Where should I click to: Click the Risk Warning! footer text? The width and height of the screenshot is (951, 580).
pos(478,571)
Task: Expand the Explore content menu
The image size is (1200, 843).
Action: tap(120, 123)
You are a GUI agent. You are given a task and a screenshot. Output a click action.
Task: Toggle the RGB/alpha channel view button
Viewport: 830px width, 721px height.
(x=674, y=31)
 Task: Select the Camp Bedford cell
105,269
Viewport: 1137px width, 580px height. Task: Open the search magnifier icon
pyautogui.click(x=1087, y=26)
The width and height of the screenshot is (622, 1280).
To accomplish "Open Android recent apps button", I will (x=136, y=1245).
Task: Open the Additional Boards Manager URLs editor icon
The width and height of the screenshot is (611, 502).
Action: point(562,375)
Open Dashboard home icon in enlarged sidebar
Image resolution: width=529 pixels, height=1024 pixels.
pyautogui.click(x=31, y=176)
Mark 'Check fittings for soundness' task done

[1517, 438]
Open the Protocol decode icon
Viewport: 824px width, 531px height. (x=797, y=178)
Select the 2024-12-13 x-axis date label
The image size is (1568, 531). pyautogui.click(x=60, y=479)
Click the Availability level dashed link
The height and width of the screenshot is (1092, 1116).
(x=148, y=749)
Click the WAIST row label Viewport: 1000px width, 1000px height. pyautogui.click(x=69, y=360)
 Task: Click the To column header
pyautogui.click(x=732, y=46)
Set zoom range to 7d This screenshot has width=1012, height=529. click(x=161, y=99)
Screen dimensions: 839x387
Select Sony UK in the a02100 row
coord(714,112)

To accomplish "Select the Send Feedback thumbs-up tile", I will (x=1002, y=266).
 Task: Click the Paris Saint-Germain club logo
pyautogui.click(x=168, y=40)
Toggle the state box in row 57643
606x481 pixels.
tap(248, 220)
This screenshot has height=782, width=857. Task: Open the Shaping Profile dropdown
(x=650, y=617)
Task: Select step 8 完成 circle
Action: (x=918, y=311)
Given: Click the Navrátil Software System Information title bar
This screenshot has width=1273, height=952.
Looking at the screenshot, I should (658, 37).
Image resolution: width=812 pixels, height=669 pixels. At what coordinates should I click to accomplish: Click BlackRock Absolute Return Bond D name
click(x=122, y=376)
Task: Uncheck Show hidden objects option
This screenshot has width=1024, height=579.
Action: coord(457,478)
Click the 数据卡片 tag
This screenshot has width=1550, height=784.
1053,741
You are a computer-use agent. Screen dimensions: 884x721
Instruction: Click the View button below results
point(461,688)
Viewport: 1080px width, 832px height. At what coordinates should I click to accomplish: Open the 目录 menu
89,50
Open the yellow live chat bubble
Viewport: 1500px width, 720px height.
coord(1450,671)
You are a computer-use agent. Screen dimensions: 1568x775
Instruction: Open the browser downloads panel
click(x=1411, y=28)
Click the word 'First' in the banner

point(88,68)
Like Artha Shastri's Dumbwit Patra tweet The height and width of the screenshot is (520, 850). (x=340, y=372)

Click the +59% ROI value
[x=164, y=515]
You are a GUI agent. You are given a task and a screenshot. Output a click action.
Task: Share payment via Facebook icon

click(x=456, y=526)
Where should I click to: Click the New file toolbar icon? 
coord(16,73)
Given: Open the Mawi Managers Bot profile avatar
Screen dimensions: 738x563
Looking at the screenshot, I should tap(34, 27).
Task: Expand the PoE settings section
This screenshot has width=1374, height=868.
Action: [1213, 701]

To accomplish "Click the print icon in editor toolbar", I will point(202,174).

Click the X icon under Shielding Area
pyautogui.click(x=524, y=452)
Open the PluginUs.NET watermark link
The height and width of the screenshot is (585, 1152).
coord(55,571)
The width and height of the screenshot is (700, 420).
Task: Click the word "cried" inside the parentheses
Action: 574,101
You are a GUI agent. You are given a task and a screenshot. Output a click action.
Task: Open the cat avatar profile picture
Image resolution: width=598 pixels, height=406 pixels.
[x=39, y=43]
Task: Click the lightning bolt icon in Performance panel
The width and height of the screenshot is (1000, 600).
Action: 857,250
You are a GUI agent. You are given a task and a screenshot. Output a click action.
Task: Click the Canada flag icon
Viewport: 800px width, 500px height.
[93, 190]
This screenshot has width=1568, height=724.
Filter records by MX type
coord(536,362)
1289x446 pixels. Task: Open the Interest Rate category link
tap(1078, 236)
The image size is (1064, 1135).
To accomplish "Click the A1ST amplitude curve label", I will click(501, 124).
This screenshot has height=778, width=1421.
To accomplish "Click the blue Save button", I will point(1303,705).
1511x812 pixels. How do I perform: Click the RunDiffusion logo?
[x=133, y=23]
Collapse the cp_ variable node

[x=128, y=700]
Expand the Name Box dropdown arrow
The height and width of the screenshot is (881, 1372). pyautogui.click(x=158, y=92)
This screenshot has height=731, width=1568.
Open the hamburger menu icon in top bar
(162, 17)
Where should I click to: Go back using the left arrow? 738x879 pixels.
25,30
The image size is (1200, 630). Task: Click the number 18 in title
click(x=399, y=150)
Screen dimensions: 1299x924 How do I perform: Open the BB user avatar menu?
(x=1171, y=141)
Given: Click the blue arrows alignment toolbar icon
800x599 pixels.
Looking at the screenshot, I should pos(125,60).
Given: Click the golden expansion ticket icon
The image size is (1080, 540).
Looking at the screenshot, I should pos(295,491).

[Task item]
Repeat all entries. Match them exactly.

[Answer to this exercise]
Where should I click to: Click the Risk Warning! footer text? The width and height of the screenshot is (951, 580).
pos(478,571)
Task: Expand the Explore content menu
The image size is (1200, 843).
Action: tap(120, 123)
You are a GUI agent. You are given a task and a screenshot. Output a click action.
Task: Toggle the RGB/alpha channel view button
Viewport: 830px width, 721px height.
(x=674, y=31)
 Task: Select the Camp Bedford cell
105,269
Viewport: 1137px width, 580px height. Task: Open the search magnifier icon
pyautogui.click(x=1087, y=26)
The width and height of the screenshot is (622, 1280).
To accomplish "Open Android recent apps button", I will (x=136, y=1245).
Task: Open the Additional Boards Manager URLs editor icon
The width and height of the screenshot is (611, 502).
Action: point(562,375)
Open Dashboard home icon in enlarged sidebar
Image resolution: width=529 pixels, height=1024 pixels.
pyautogui.click(x=31, y=176)
Mark 'Check fittings for soundness' task done

[1517, 438]
Open the Protocol decode icon
Viewport: 824px width, 531px height. (x=797, y=178)
Select the 2024-12-13 x-axis date label
The image size is (1568, 531). pyautogui.click(x=60, y=479)
Click the Availability level dashed link
The height and width of the screenshot is (1092, 1116).
(x=148, y=749)
Click the WAIST row label Viewport: 1000px width, 1000px height. pyautogui.click(x=69, y=360)
 Task: Click the To column header
pyautogui.click(x=732, y=46)
Set zoom range to 7d This screenshot has width=1012, height=529. click(x=161, y=99)
Screen dimensions: 839x387
Select Sony UK in the a02100 row
coord(714,112)

To accomplish "Select the Send Feedback thumbs-up tile", I will (x=1002, y=266).
 Task: Click the Paris Saint-Germain club logo
pyautogui.click(x=168, y=40)
Toggle the state box in row 57643
606x481 pixels.
tap(248, 220)
This screenshot has height=782, width=857. Task: Open the Shaping Profile dropdown
(x=650, y=617)
Task: Select step 8 完成 circle
Action: (x=918, y=311)
Given: Click the Navrátil Software System Information title bar
This screenshot has width=1273, height=952.
Looking at the screenshot, I should (658, 37).
Image resolution: width=812 pixels, height=669 pixels. At what coordinates should I click to accomplish: Click BlackRock Absolute Return Bond D name
click(x=122, y=376)
Task: Uncheck Show hidden objects option
This screenshot has width=1024, height=579.
Action: coord(457,478)
Click the 数据卡片 tag
This screenshot has width=1550, height=784.
1053,741
You are a computer-use agent. Screen dimensions: 884x721
Instruction: Click the View button below results
point(461,688)
Viewport: 1080px width, 832px height. At what coordinates should I click to accomplish: Open the 目录 menu
89,50
Open the yellow live chat bubble
Viewport: 1500px width, 720px height.
coord(1450,671)
You are a computer-use agent. Screen dimensions: 1568x775
Instruction: Open the browser downloads panel
click(x=1411, y=28)
Click the word 'First' in the banner

point(88,68)
Like Artha Shastri's Dumbwit Patra tweet The height and width of the screenshot is (520, 850). (x=340, y=372)

Click the +59% ROI value
[x=164, y=515]
You are a GUI agent. You are given a task and a screenshot. Output a click action.
Task: Share payment via Facebook icon

click(x=456, y=526)
Where should I click to: Click the New file toolbar icon? 
coord(16,73)
Given: Open the Mawi Managers Bot profile avatar
Screen dimensions: 738x563
Looking at the screenshot, I should tap(34, 27).
Task: Expand the PoE settings section
This screenshot has width=1374, height=868.
Action: [1213, 701]

To accomplish "Click the print icon in editor toolbar", I will point(202,174).

Click the X icon under Shielding Area
pyautogui.click(x=524, y=452)
Open the PluginUs.NET watermark link
The height and width of the screenshot is (585, 1152).
coord(55,571)
The width and height of the screenshot is (700, 420).
Task: Click the word "cried" inside the parentheses
Action: 574,101
You are a GUI agent. You are given a task and a screenshot. Output a click action.
Task: Open the cat avatar profile picture
Image resolution: width=598 pixels, height=406 pixels.
[x=39, y=43]
Task: Click the lightning bolt icon in Performance panel
The width and height of the screenshot is (1000, 600).
Action: 857,250
You are a GUI agent. You are given a task and a screenshot. Output a click action.
Task: Click the Canada flag icon
Viewport: 800px width, 500px height.
[93, 190]
This screenshot has width=1568, height=724.
Filter records by MX type
coord(536,362)
1289x446 pixels. Task: Open the Interest Rate category link
tap(1078, 236)
The image size is (1064, 1135).
To accomplish "Click the A1ST amplitude curve label", I will click(501, 124).
This screenshot has height=778, width=1421.
To accomplish "Click the blue Save button", I will point(1303,705).
1511x812 pixels. How do I perform: Click the RunDiffusion logo?
[x=133, y=23]
Collapse the cp_ variable node

[x=128, y=700]
Expand the Name Box dropdown arrow
The height and width of the screenshot is (881, 1372). pyautogui.click(x=158, y=92)
This screenshot has height=731, width=1568.
Open the hamburger menu icon in top bar
(162, 17)
Where should I click to: Go back using the left arrow? 738x879 pixels.
25,30
The image size is (1200, 630). Task: Click the number 18 in title
click(x=399, y=150)
Screen dimensions: 1299x924 How do I perform: Open the BB user avatar menu?
(x=1171, y=141)
Given: Click the blue arrows alignment toolbar icon
800x599 pixels.
Looking at the screenshot, I should pos(125,60).
Given: Click the golden expansion ticket icon
The image size is (1080, 540).
Looking at the screenshot, I should pos(295,491).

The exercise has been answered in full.